• Assignment:
Go through the listing below and output exactly the line with "This screenshot has height=1043, width=1854.", the line with "Click the C130 IAF024 aircraft marker", and each line between; omit the rest.

• Input:

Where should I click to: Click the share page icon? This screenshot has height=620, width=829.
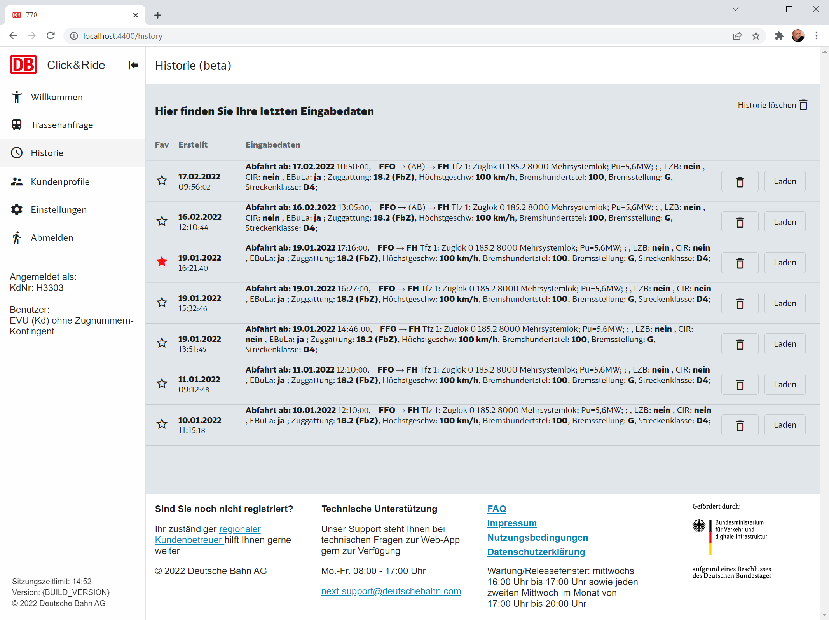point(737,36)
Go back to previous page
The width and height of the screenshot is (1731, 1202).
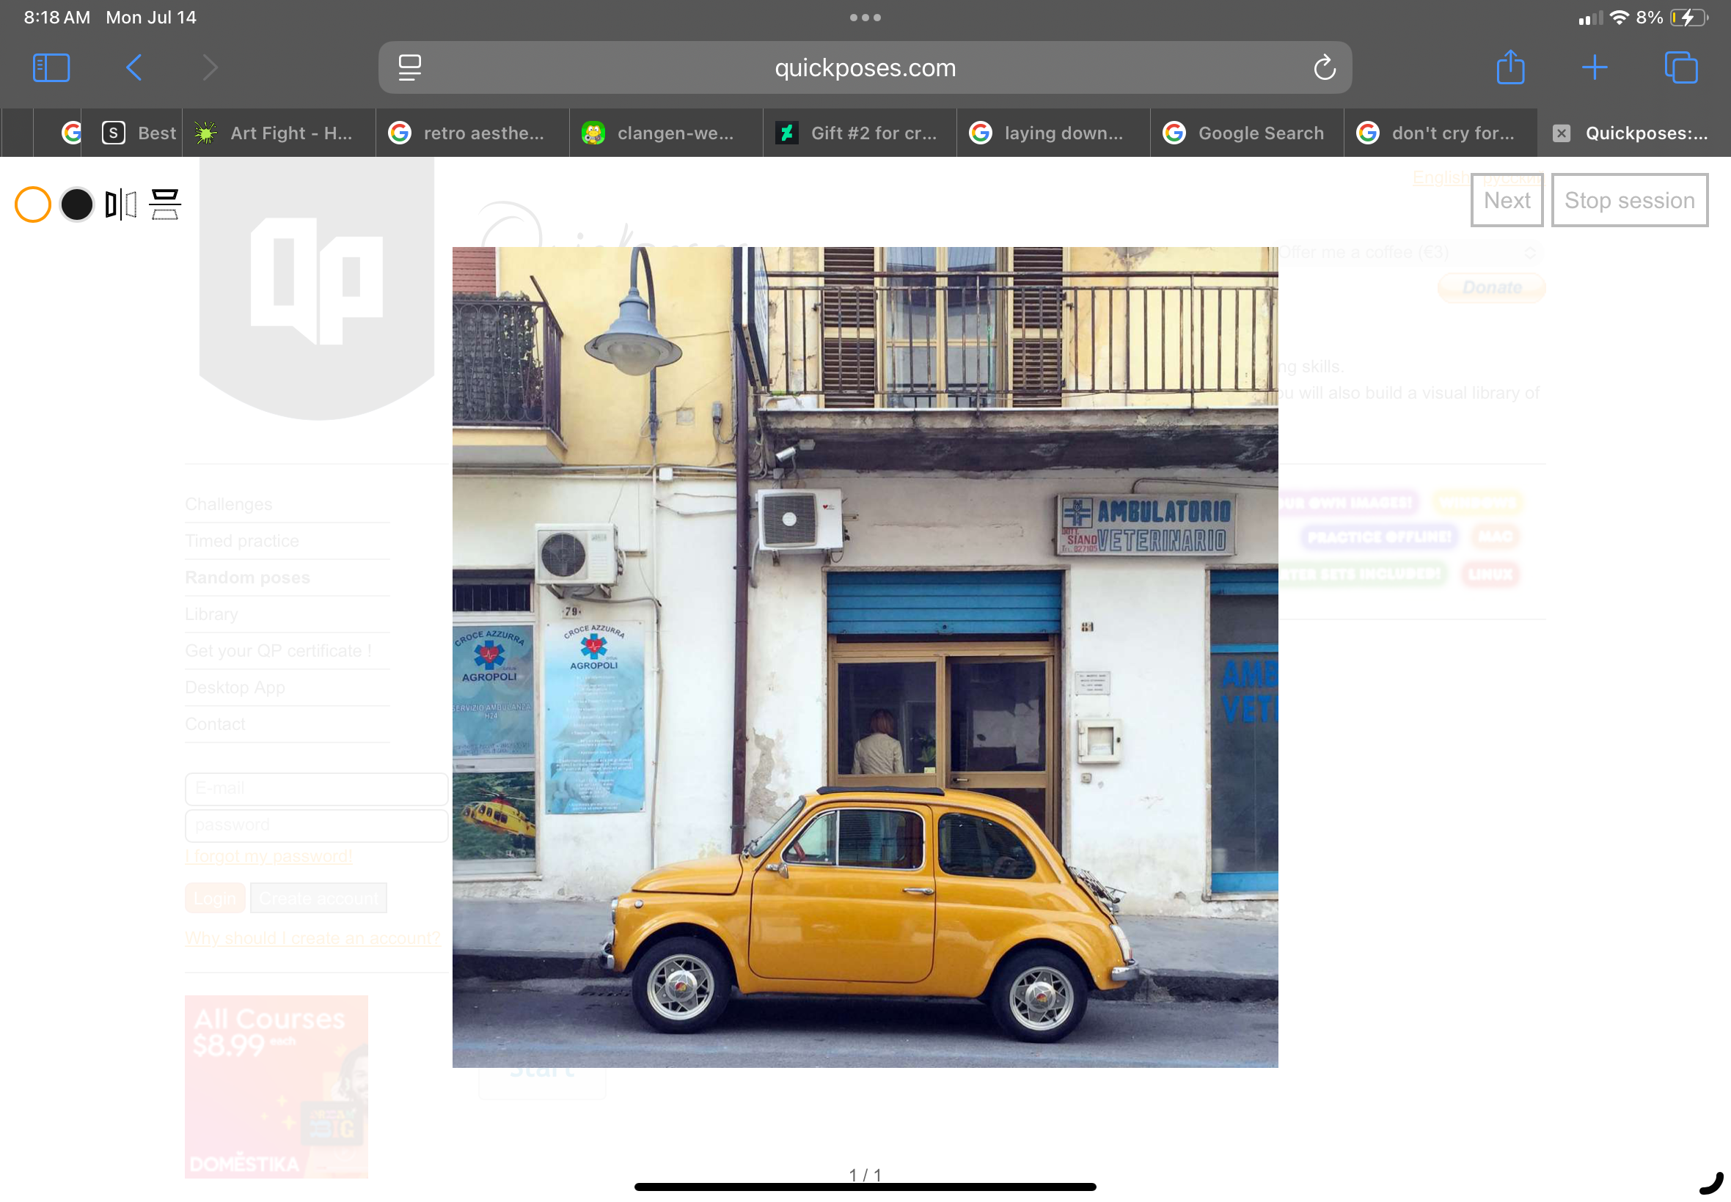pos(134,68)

==

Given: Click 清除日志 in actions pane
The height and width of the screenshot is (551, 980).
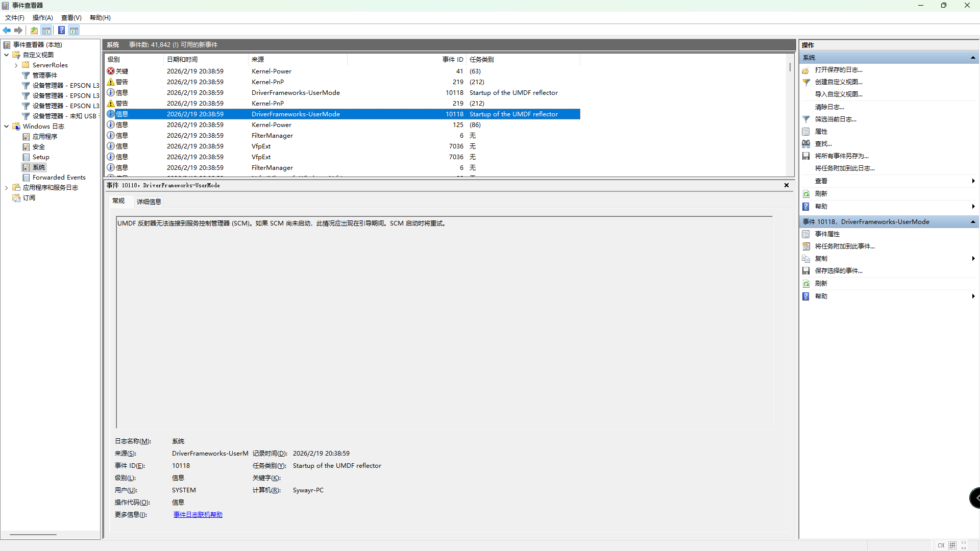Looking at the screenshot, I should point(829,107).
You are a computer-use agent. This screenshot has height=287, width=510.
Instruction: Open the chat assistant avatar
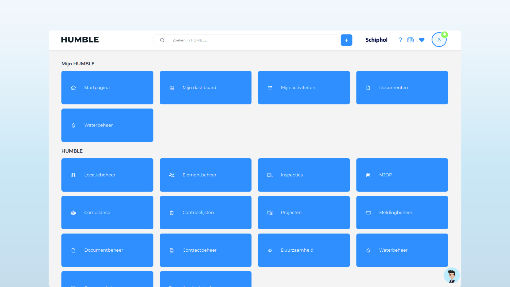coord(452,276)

...

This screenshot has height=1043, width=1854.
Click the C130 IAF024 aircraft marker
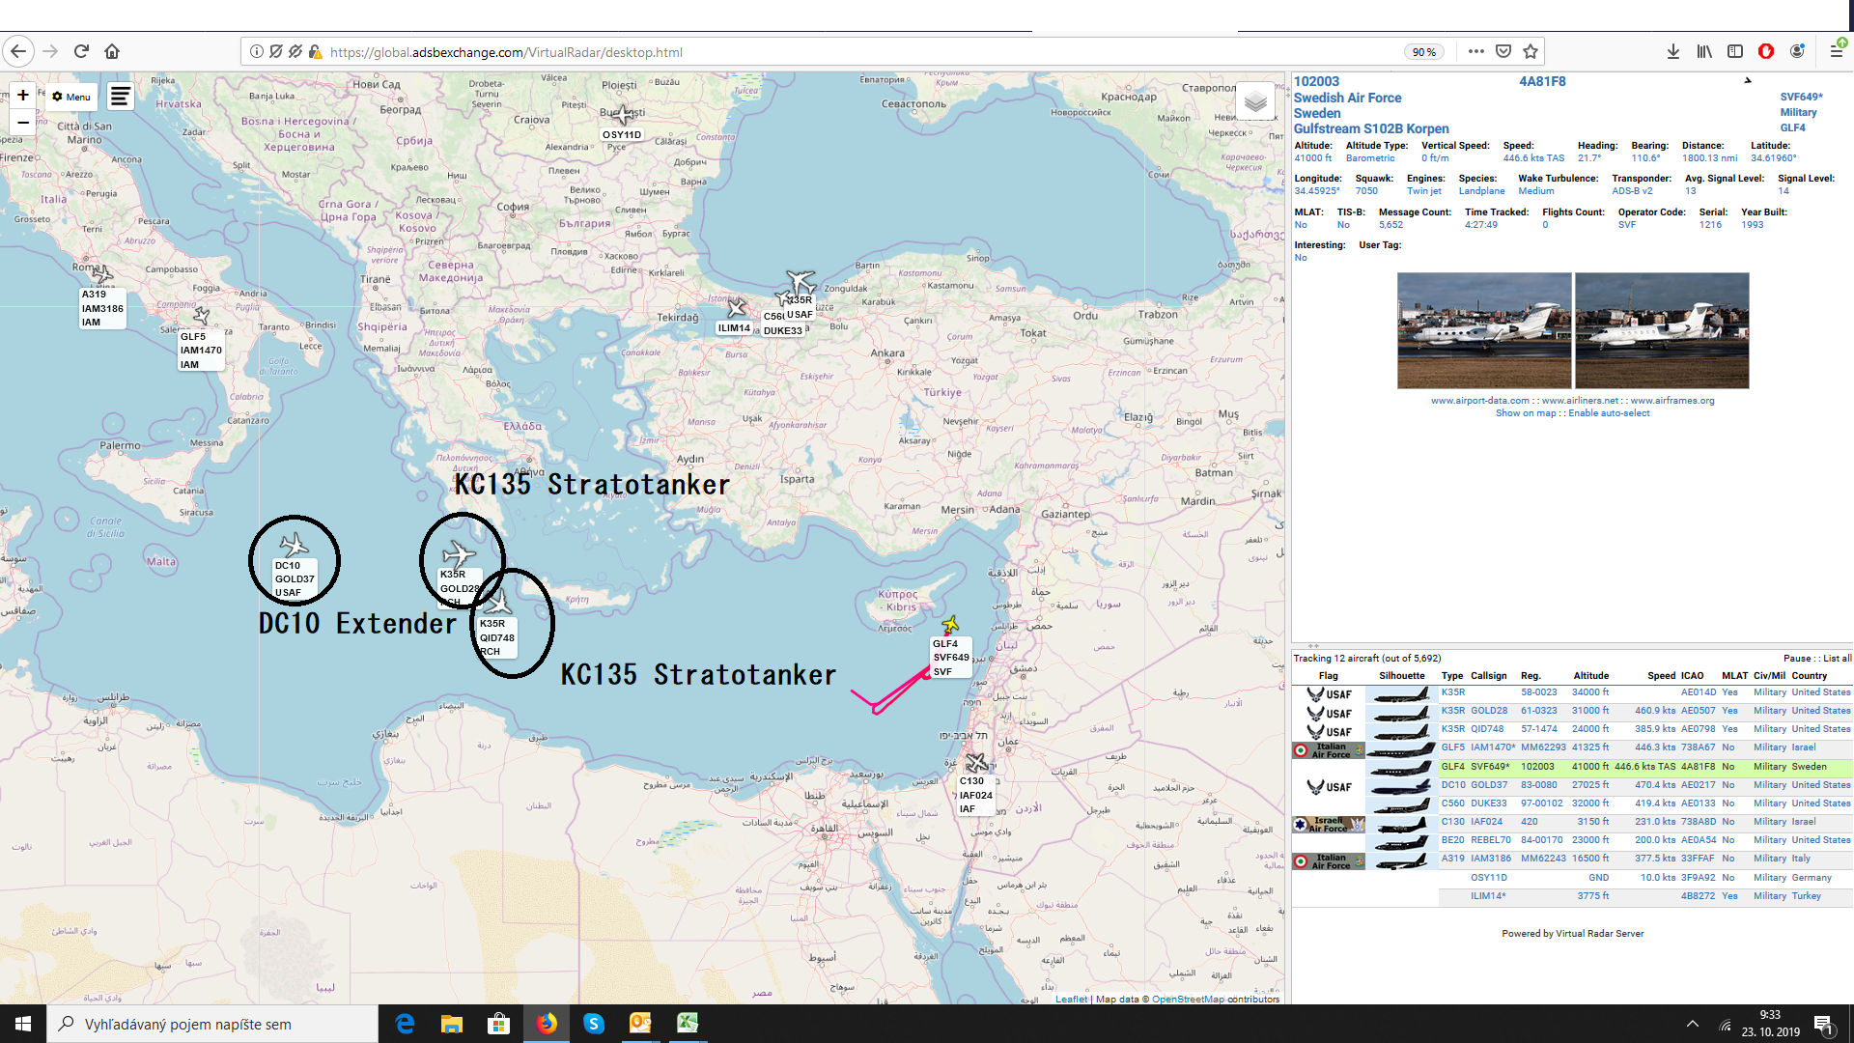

• Response for this exercise:
This screenshot has height=1043, width=1854.
Click the C130 IAF024 aircraft marker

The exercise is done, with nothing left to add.